- Work instruction: Could you print the data that follows exactly as given?

***** Material for this task

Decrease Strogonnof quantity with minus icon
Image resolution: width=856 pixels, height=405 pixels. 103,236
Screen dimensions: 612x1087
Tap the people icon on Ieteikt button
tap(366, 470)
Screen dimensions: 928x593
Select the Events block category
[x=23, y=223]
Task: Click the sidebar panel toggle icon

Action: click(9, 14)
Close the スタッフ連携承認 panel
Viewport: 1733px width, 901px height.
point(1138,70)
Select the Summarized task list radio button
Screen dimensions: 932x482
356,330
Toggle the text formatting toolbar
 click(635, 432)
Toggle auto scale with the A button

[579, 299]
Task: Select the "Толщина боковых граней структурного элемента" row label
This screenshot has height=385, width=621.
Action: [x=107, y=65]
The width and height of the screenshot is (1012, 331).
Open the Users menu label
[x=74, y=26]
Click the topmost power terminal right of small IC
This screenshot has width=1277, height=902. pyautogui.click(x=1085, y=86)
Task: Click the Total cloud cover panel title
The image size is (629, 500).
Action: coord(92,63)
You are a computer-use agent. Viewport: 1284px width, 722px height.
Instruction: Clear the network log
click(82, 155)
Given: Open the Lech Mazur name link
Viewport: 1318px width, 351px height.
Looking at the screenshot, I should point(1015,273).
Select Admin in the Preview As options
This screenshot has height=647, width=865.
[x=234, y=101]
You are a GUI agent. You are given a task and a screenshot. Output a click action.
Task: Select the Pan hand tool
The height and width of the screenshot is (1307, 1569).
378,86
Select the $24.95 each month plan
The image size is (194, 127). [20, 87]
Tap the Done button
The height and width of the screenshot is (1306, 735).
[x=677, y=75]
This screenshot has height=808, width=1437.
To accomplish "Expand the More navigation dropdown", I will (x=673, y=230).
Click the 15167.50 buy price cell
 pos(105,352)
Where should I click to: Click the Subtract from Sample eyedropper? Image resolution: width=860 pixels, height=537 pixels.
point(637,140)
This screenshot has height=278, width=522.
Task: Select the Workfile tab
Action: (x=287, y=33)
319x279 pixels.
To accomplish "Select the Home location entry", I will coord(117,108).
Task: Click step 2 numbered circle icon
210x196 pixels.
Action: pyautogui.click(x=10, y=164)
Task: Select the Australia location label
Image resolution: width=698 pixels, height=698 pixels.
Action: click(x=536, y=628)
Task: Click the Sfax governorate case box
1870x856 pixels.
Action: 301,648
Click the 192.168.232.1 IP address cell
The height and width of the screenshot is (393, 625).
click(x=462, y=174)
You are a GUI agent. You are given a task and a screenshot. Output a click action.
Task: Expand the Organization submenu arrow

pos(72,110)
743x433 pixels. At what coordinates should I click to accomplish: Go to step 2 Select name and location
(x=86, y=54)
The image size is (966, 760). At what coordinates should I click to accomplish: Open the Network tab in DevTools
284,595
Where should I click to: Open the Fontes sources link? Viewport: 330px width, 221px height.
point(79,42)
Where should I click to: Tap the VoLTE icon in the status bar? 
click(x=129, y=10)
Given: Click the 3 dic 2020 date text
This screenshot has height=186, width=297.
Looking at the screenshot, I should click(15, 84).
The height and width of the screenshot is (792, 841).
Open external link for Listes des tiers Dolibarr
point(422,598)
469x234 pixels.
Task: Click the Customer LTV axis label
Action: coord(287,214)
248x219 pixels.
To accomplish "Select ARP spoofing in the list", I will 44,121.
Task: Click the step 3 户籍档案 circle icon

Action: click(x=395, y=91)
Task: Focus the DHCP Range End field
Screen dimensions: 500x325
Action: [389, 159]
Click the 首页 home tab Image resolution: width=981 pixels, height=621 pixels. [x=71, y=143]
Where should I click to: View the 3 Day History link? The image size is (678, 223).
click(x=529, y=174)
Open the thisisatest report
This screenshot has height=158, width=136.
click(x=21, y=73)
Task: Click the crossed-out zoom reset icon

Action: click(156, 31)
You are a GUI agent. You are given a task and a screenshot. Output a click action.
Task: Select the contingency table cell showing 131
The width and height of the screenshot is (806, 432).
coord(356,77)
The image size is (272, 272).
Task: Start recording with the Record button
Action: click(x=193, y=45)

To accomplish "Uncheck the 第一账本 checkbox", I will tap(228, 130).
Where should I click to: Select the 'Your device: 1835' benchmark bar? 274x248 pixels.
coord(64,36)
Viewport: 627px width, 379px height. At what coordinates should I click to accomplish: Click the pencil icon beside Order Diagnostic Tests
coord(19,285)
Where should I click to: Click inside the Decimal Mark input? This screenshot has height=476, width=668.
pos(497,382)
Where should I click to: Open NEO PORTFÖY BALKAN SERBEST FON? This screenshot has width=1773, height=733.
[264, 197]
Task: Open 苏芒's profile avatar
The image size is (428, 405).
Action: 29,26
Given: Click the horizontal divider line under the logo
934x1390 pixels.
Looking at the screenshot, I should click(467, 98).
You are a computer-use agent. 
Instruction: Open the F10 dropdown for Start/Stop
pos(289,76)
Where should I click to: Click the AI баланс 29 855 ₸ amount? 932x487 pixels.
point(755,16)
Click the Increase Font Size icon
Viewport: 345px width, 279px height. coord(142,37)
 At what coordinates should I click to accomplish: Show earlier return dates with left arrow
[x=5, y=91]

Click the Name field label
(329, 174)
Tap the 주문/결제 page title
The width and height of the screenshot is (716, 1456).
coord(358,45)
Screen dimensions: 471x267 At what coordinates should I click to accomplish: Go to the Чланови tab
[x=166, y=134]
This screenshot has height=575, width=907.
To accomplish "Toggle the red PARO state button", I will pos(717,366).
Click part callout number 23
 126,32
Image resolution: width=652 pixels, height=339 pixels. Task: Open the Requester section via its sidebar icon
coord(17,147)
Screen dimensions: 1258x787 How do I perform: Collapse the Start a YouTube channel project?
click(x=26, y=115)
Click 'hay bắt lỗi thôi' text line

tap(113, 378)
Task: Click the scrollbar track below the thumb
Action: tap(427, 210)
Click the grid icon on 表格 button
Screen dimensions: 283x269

**********

- Output of the exercise:
Decrease Strogonnof quantity with minus icon
Image resolution: width=856 pixels, height=405 pixels. 103,236
Screen dimensions: 612x1087
Tap the people icon on Ieteikt button
tap(366, 470)
Screen dimensions: 928x593
Select the Events block category
[x=23, y=223]
Task: Click the sidebar panel toggle icon

Action: click(9, 14)
Close the スタッフ連携承認 panel
Viewport: 1733px width, 901px height.
point(1138,70)
Select the Summarized task list radio button
Screen dimensions: 932x482
356,330
Toggle the text formatting toolbar
 click(635, 432)
Toggle auto scale with the A button

[579, 299]
Task: Select the "Толщина боковых граней структурного элемента" row label
This screenshot has height=385, width=621.
Action: [x=107, y=65]
The width and height of the screenshot is (1012, 331).
Open the Users menu label
[x=74, y=26]
Click the topmost power terminal right of small IC
This screenshot has width=1277, height=902. pyautogui.click(x=1085, y=86)
Task: Click the Total cloud cover panel title
The image size is (629, 500).
Action: coord(92,63)
You are a computer-use agent. Viewport: 1284px width, 722px height.
Instruction: Clear the network log
click(82, 155)
Given: Open the Lech Mazur name link
Viewport: 1318px width, 351px height.
Looking at the screenshot, I should point(1015,273).
Select Admin in the Preview As options
This screenshot has height=647, width=865.
[x=234, y=101]
You are a GUI agent. You are given a task and a screenshot. Output a click action.
Task: Select the Pan hand tool
The height and width of the screenshot is (1307, 1569).
378,86
Select the $24.95 each month plan
The image size is (194, 127). [20, 87]
Tap the Done button
The height and width of the screenshot is (1306, 735).
[x=677, y=75]
This screenshot has height=808, width=1437.
To accomplish "Expand the More navigation dropdown", I will (x=673, y=230).
Click the 15167.50 buy price cell
 pos(105,352)
Where should I click to: Click the Subtract from Sample eyedropper? Image resolution: width=860 pixels, height=537 pixels.
point(637,140)
This screenshot has height=278, width=522.
Task: Select the Workfile tab
Action: (x=287, y=33)
319x279 pixels.
To accomplish "Select the Home location entry", I will coord(117,108).
Task: Click step 2 numbered circle icon
210x196 pixels.
Action: pyautogui.click(x=10, y=164)
Task: Select the Australia location label
Image resolution: width=698 pixels, height=698 pixels.
Action: click(x=536, y=628)
Task: Click the Sfax governorate case box
1870x856 pixels.
Action: 301,648
Click the 192.168.232.1 IP address cell
The height and width of the screenshot is (393, 625).
click(x=462, y=174)
You are a GUI agent. You are given a task and a screenshot. Output a click action.
Task: Expand the Organization submenu arrow

pos(72,110)
743x433 pixels. At what coordinates should I click to accomplish: Go to step 2 Select name and location
(x=86, y=54)
The image size is (966, 760). At what coordinates should I click to accomplish: Open the Network tab in DevTools
284,595
Where should I click to: Open the Fontes sources link? Viewport: 330px width, 221px height.
point(79,42)
Where should I click to: Tap the VoLTE icon in the status bar? 
click(x=129, y=10)
Given: Click the 3 dic 2020 date text
This screenshot has height=186, width=297.
Looking at the screenshot, I should click(15, 84).
The height and width of the screenshot is (792, 841).
Open external link for Listes des tiers Dolibarr
point(422,598)
469x234 pixels.
Task: Click the Customer LTV axis label
Action: coord(287,214)
248x219 pixels.
To accomplish "Select ARP spoofing in the list", I will 44,121.
Task: Click the step 3 户籍档案 circle icon

Action: click(x=395, y=91)
Task: Focus the DHCP Range End field
Screen dimensions: 500x325
Action: [389, 159]
Click the 首页 home tab Image resolution: width=981 pixels, height=621 pixels. [x=71, y=143]
Where should I click to: View the 3 Day History link? The image size is (678, 223).
click(x=529, y=174)
Open the thisisatest report
This screenshot has height=158, width=136.
click(x=21, y=73)
Task: Click the crossed-out zoom reset icon

Action: click(156, 31)
You are a GUI agent. You are given a task and a screenshot. Output a click action.
Task: Select the contingency table cell showing 131
The width and height of the screenshot is (806, 432).
coord(356,77)
The image size is (272, 272).
Task: Start recording with the Record button
Action: click(x=193, y=45)

To accomplish "Uncheck the 第一账本 checkbox", I will tap(228, 130).
Where should I click to: Select the 'Your device: 1835' benchmark bar? 274x248 pixels.
coord(64,36)
Viewport: 627px width, 379px height. At what coordinates should I click to accomplish: Click the pencil icon beside Order Diagnostic Tests
coord(19,285)
Where should I click to: Click inside the Decimal Mark input? This screenshot has height=476, width=668.
pos(497,382)
Where should I click to: Open NEO PORTFÖY BALKAN SERBEST FON? This screenshot has width=1773, height=733.
[264, 197]
Task: Open 苏芒's profile avatar
The image size is (428, 405).
Action: 29,26
Given: Click the horizontal divider line under the logo
934x1390 pixels.
Looking at the screenshot, I should click(467, 98).
You are a computer-use agent. 
Instruction: Open the F10 dropdown for Start/Stop
pos(289,76)
Where should I click to: Click the AI баланс 29 855 ₸ amount? 932x487 pixels.
point(755,16)
Click the Increase Font Size icon
Viewport: 345px width, 279px height. coord(142,37)
 At what coordinates should I click to accomplish: Show earlier return dates with left arrow
[x=5, y=91]

Click the Name field label
(329, 174)
Tap the 주문/결제 page title
The width and height of the screenshot is (716, 1456).
coord(358,45)
Screen dimensions: 471x267 At what coordinates should I click to accomplish: Go to the Чланови tab
[x=166, y=134]
This screenshot has height=575, width=907.
To accomplish "Toggle the red PARO state button", I will pos(717,366).
Click part callout number 23
 126,32
Image resolution: width=652 pixels, height=339 pixels. Task: Open the Requester section via its sidebar icon
coord(17,147)
Screen dimensions: 1258x787 How do I perform: Collapse the Start a YouTube channel project?
click(x=26, y=115)
Click 'hay bắt lỗi thôi' text line

tap(113, 378)
Task: Click the scrollbar track below the thumb
Action: tap(427, 210)
Click the grid icon on 表格 button
Screen dimensions: 283x269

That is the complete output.